* [TASK TO CARRY OUT]: Of the lines below, report only those that contain "height".

* [DATA]:
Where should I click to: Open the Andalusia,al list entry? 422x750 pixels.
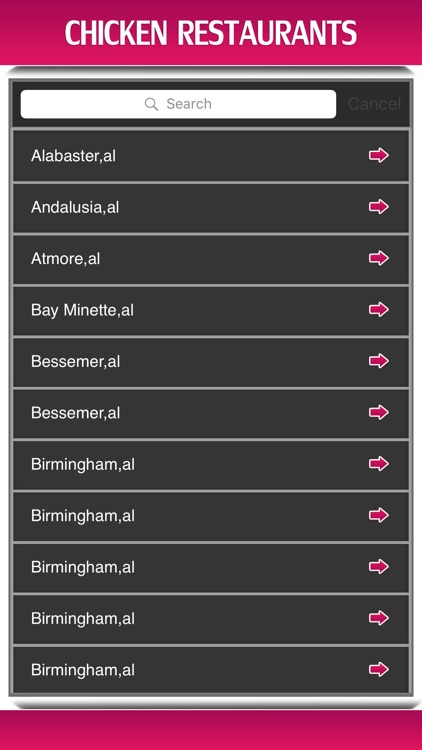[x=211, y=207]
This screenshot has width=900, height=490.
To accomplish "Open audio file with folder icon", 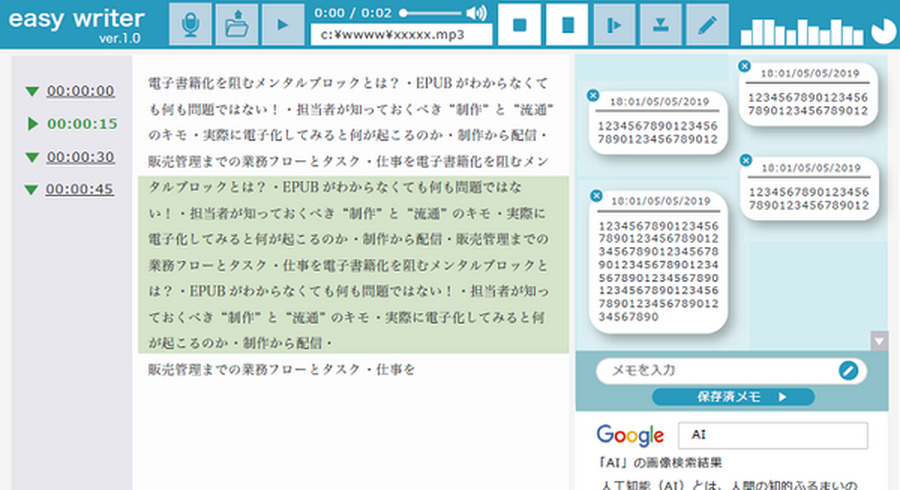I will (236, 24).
* * *
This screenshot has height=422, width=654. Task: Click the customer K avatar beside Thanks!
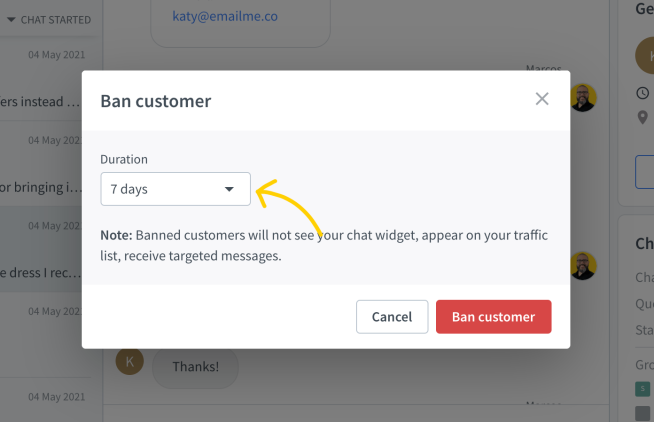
==
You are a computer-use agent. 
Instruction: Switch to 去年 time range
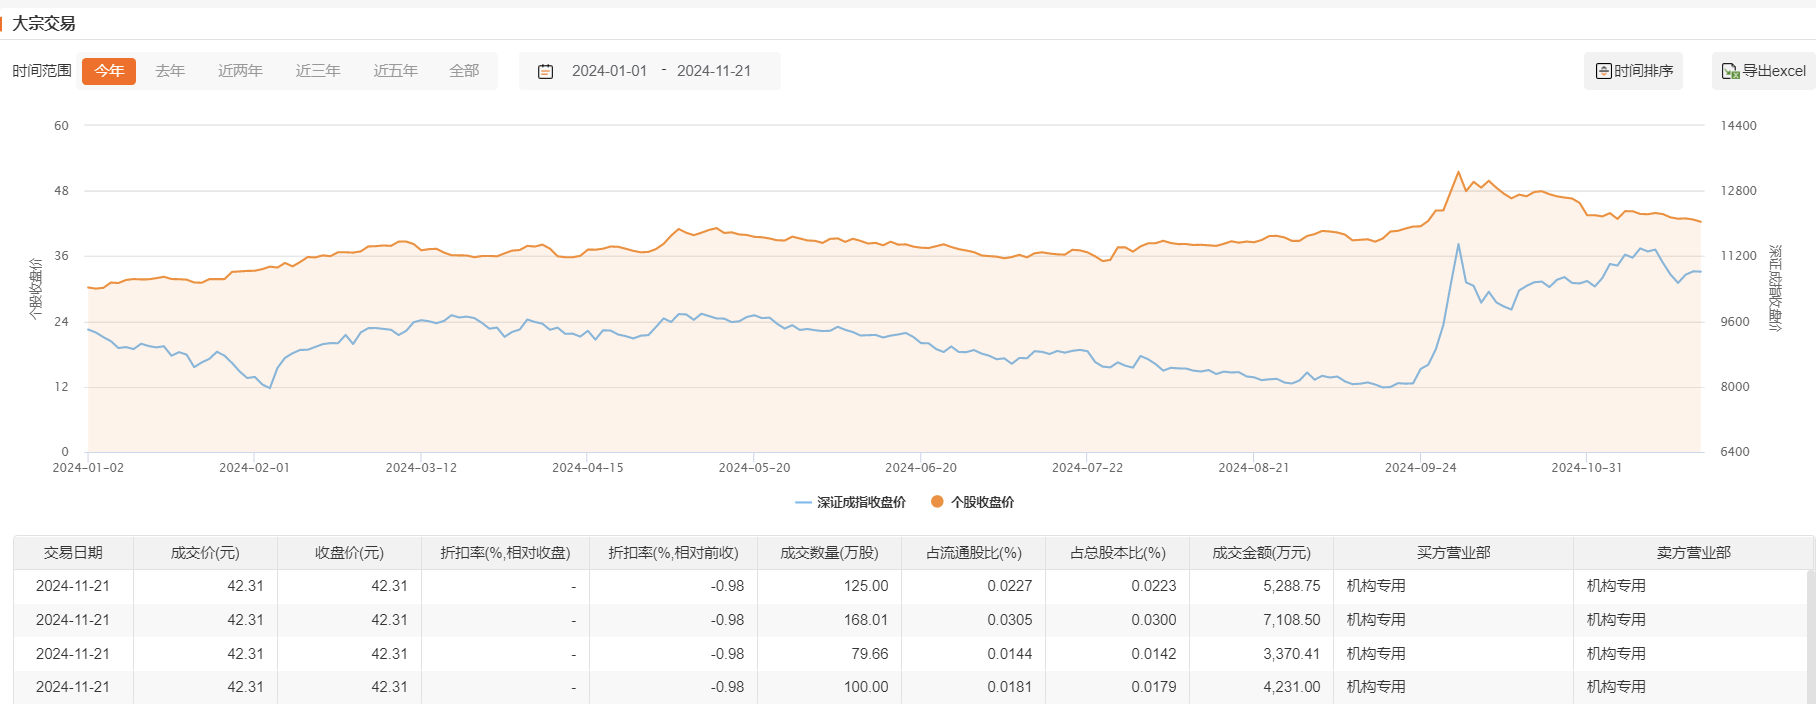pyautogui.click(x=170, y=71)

* [TASK SOLUTION]:
This screenshot has width=900, height=490.
This screenshot has height=422, width=654. Task: Click the customer K avatar beside Thanks!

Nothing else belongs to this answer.